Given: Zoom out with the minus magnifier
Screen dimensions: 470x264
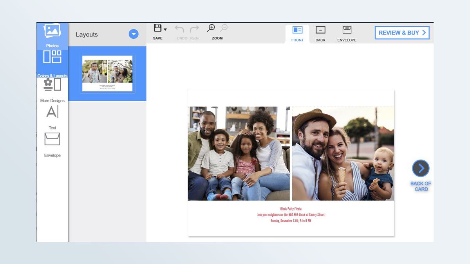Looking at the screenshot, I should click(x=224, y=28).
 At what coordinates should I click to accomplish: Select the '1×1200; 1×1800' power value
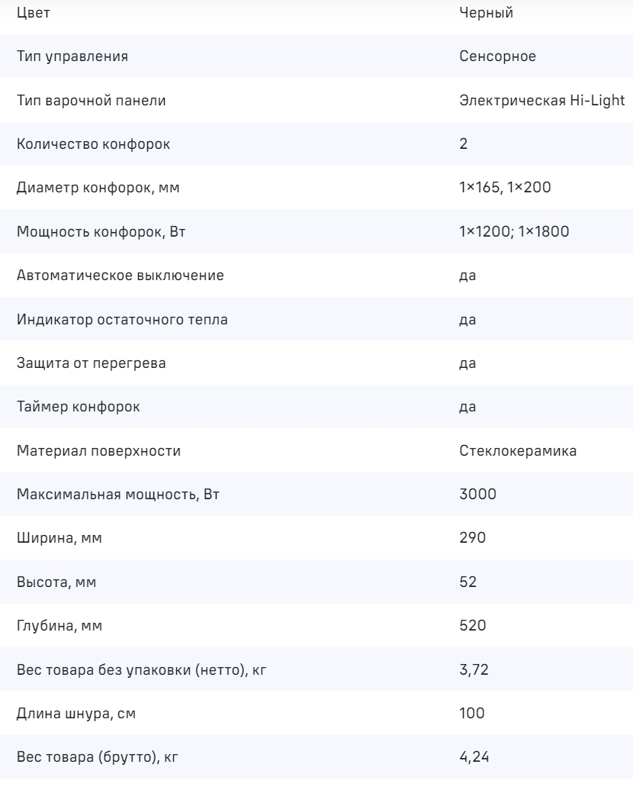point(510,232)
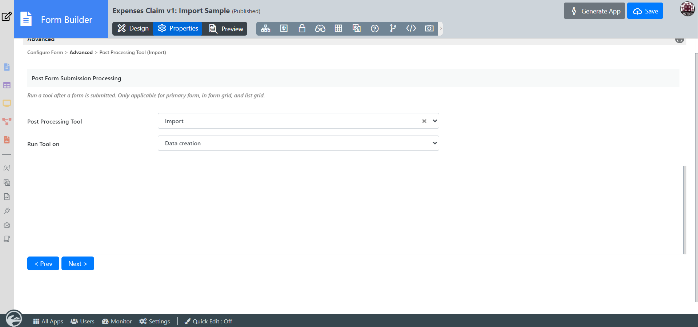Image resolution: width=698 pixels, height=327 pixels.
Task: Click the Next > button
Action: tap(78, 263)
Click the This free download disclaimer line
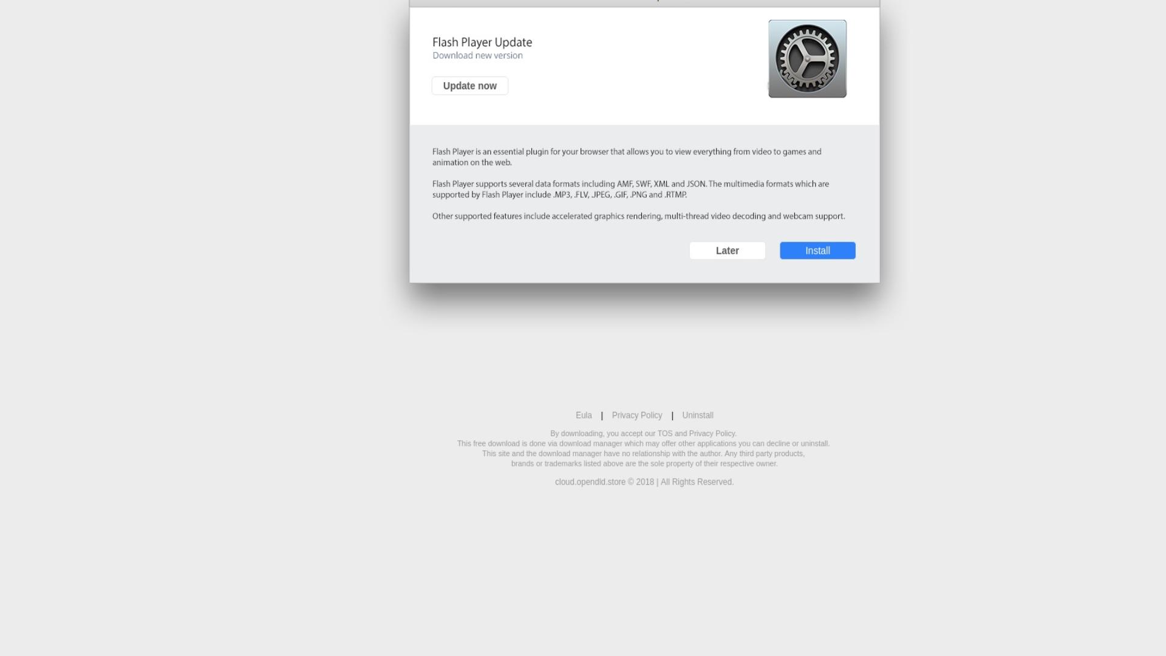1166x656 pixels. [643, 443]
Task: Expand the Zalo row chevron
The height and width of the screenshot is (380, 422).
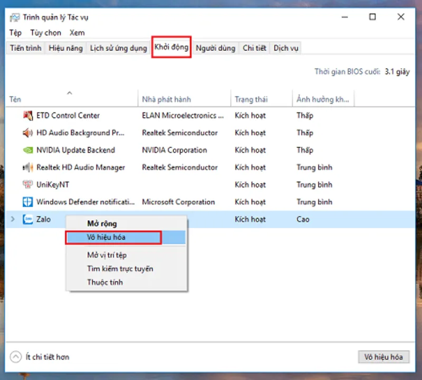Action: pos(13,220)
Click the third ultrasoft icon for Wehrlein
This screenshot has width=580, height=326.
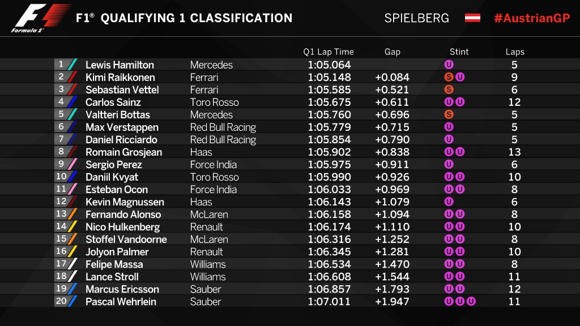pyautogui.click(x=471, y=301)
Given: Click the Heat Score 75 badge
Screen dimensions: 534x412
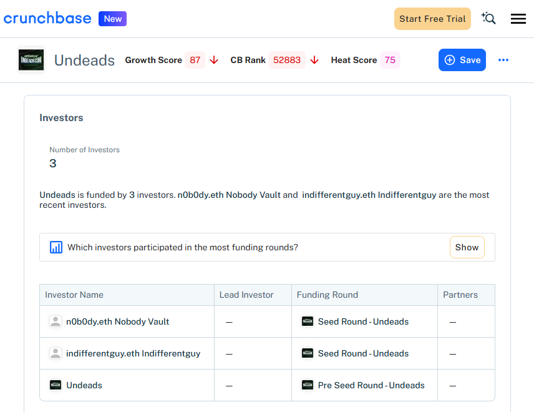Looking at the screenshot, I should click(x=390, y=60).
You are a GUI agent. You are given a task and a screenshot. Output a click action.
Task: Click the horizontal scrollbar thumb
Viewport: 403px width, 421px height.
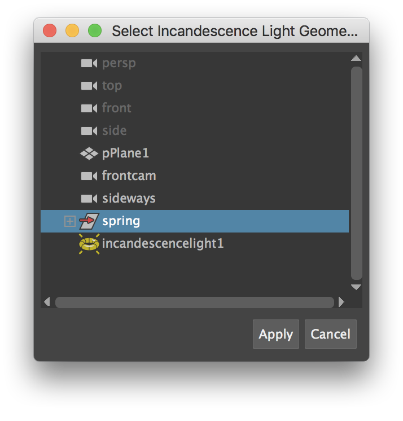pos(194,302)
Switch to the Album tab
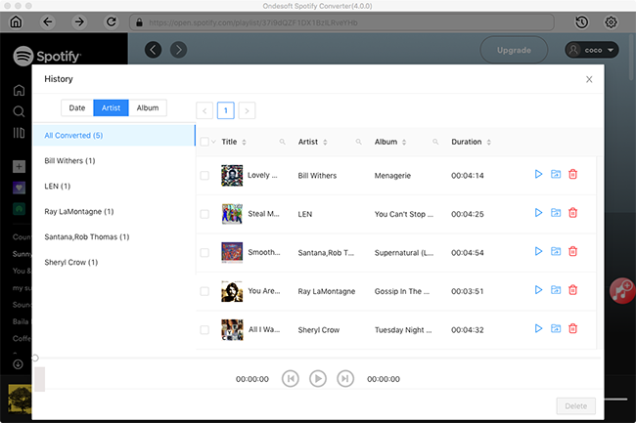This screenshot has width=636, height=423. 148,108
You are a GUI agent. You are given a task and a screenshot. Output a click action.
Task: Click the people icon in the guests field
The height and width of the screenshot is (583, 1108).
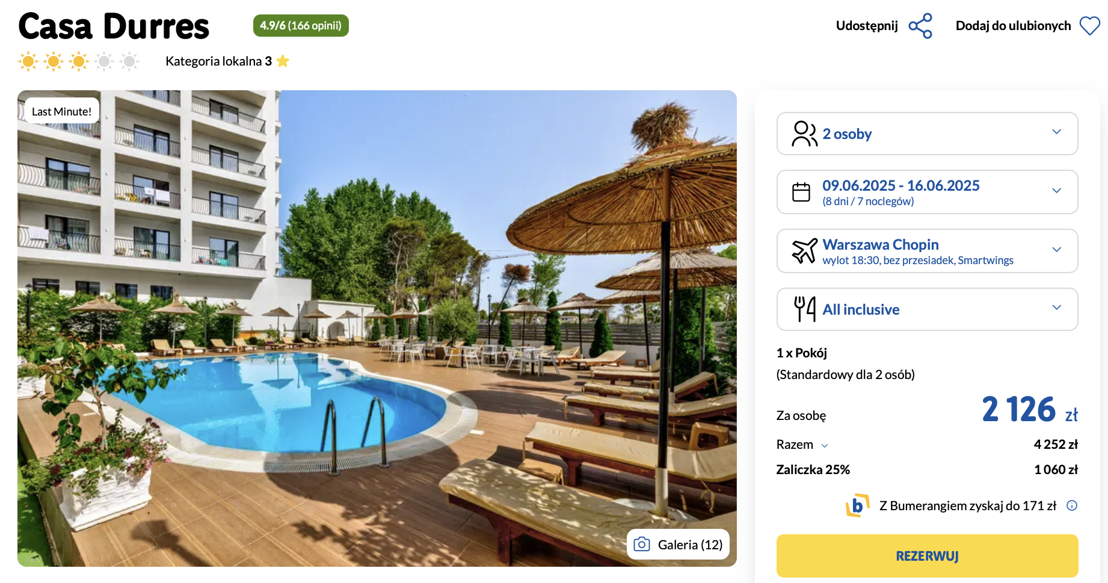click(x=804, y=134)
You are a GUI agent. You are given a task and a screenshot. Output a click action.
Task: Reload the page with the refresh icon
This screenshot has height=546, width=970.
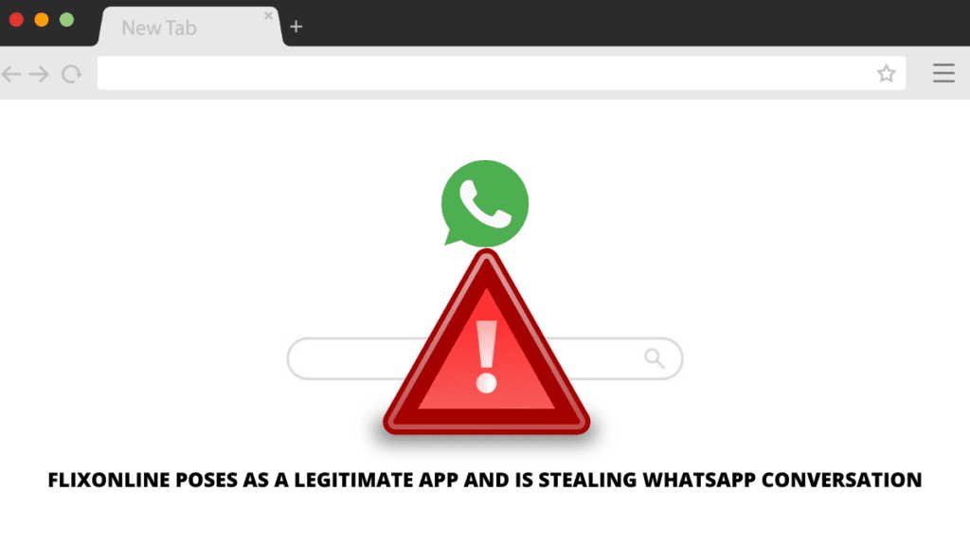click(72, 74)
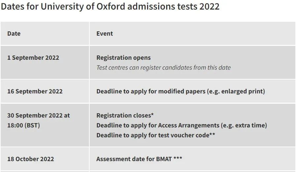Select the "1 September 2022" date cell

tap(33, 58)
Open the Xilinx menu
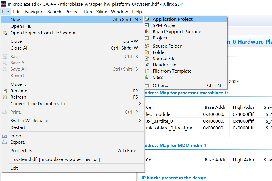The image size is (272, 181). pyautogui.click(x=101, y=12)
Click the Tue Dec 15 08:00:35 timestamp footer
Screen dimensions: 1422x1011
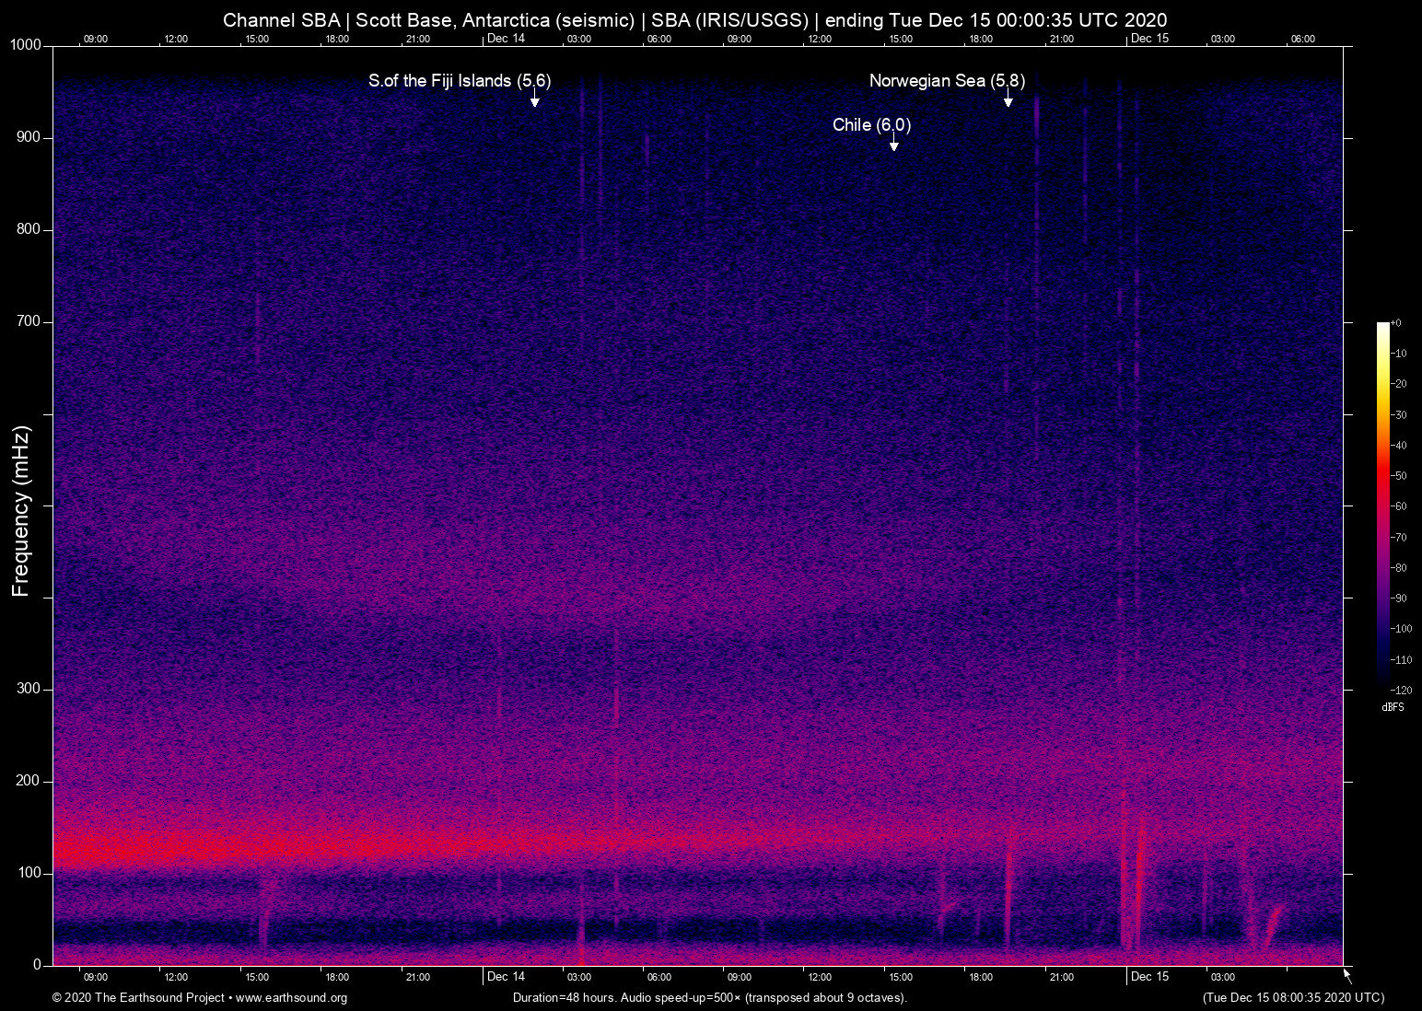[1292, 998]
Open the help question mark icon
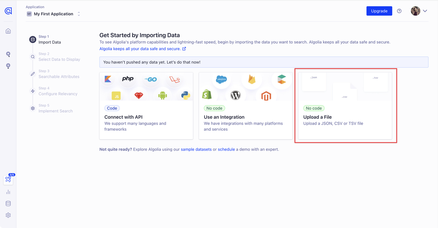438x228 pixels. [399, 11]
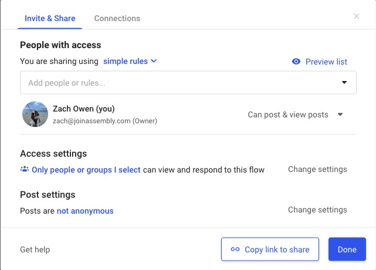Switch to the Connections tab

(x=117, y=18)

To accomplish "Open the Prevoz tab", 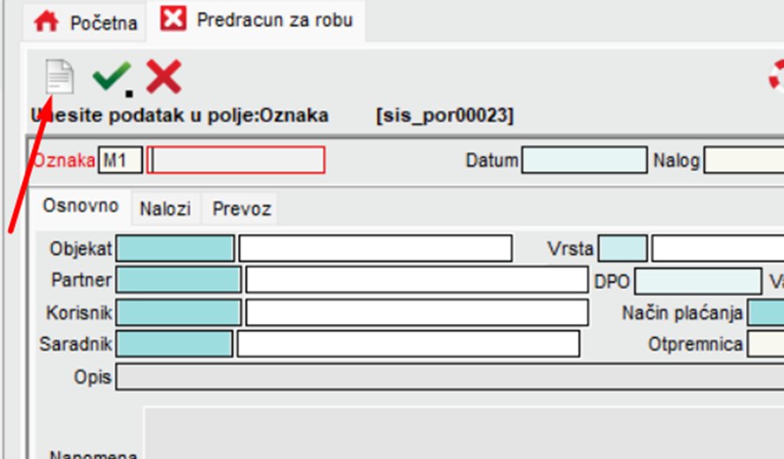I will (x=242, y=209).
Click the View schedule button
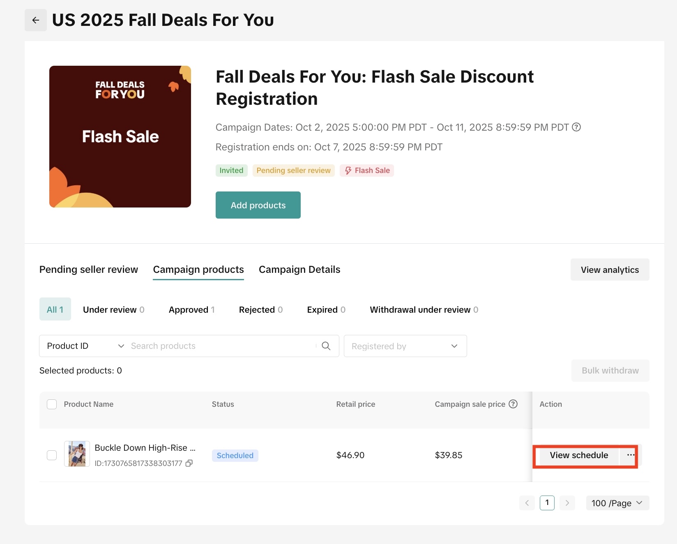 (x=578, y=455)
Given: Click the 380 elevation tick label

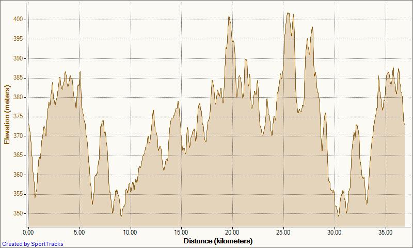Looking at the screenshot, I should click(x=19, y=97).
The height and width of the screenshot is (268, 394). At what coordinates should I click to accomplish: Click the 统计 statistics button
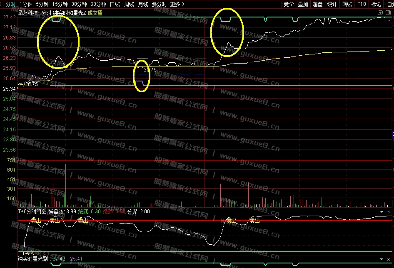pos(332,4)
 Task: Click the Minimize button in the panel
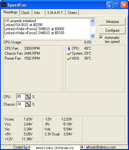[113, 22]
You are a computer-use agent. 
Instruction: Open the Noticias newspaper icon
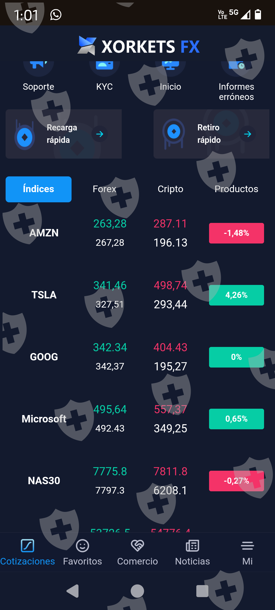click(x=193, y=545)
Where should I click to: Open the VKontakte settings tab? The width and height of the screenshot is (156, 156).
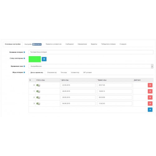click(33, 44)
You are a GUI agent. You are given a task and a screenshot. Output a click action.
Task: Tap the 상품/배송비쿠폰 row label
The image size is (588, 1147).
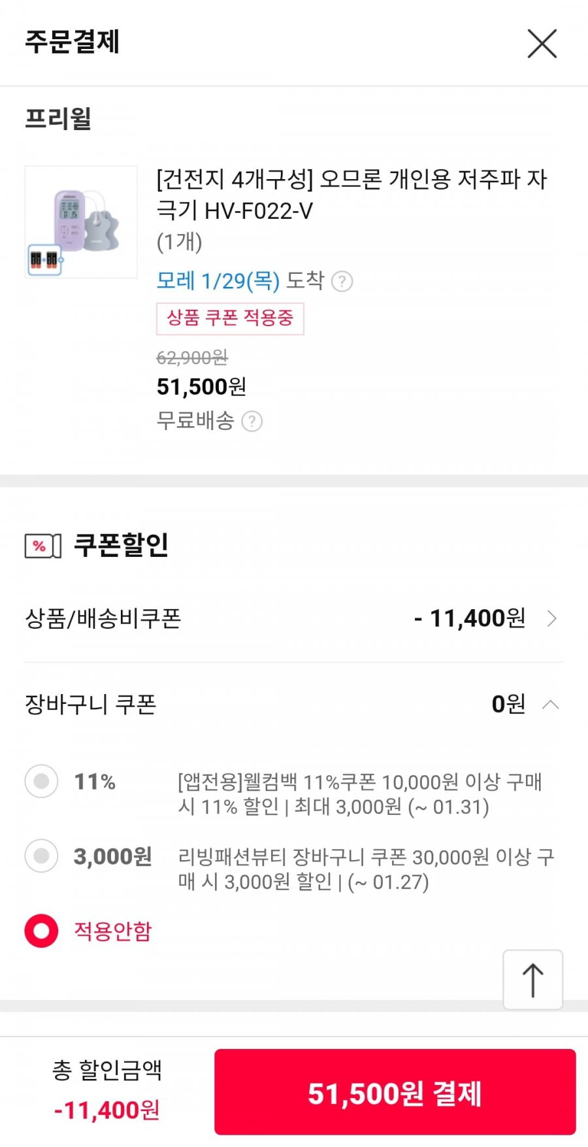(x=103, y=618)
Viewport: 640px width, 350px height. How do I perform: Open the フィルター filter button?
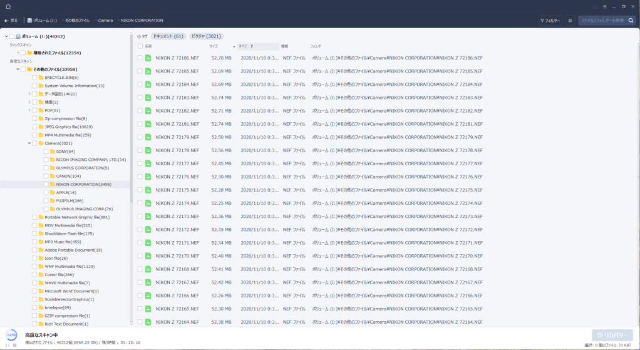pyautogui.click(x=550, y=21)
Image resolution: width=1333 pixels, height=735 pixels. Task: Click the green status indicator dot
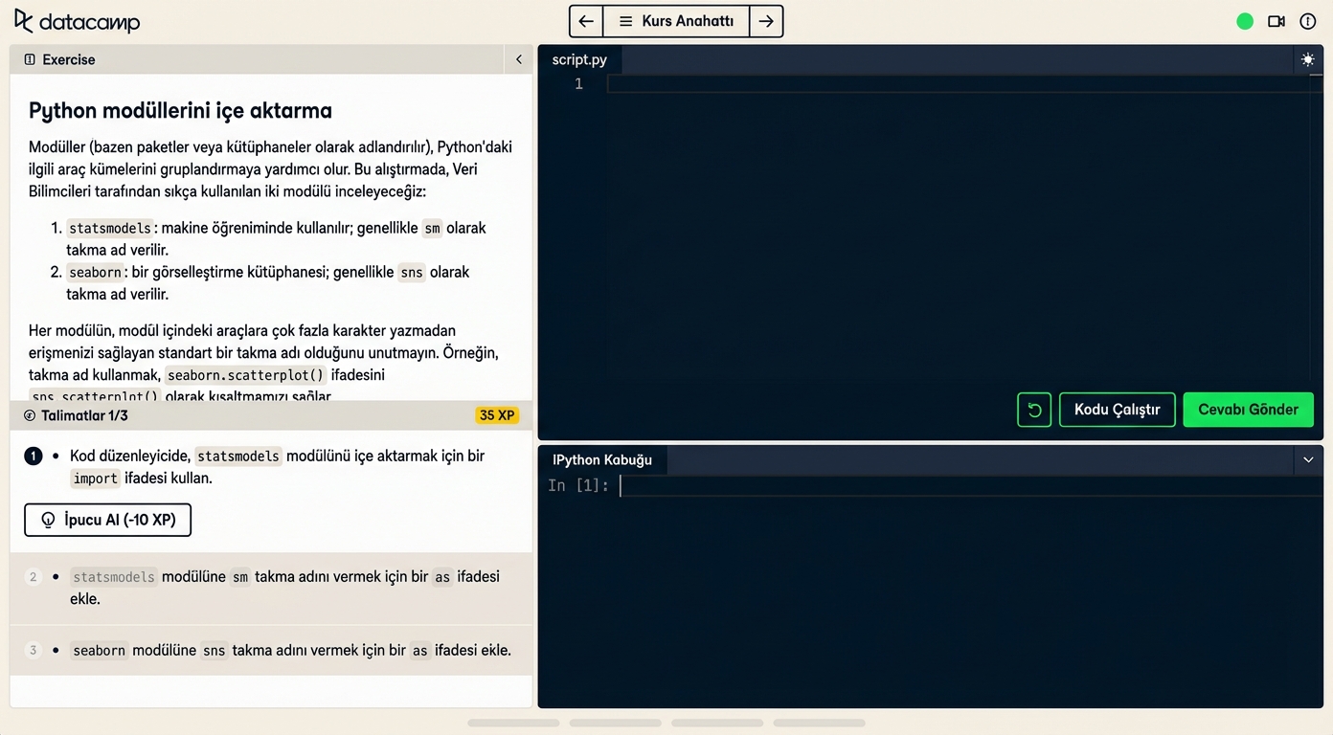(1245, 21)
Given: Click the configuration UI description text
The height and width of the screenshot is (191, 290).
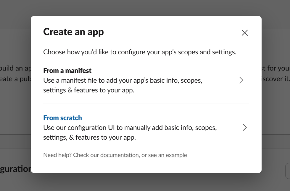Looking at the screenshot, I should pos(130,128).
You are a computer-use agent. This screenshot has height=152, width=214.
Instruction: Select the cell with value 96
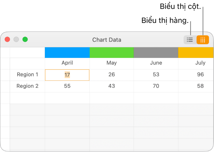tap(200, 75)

═══

**TASK TO COMPLETE:** Within these entries, output exactly the lines starting at the one with "Viewport: 640px width, 350px" and finishing at the one with "You are a computer-use agent. This". Leave pictures out of the output.

**SOLUTION:**
Viewport: 640px width, 350px height. How do I perform: Open the フィルター filter button?
pyautogui.click(x=550, y=21)
Image resolution: width=1333 pixels, height=735 pixels. Task: Click the green status indicator dot
(1245, 21)
Given: Click the configuration UI description text
The height and width of the screenshot is (191, 290).
Looking at the screenshot, I should pos(130,128).
You are a computer-use agent. This screenshot has height=152, width=214.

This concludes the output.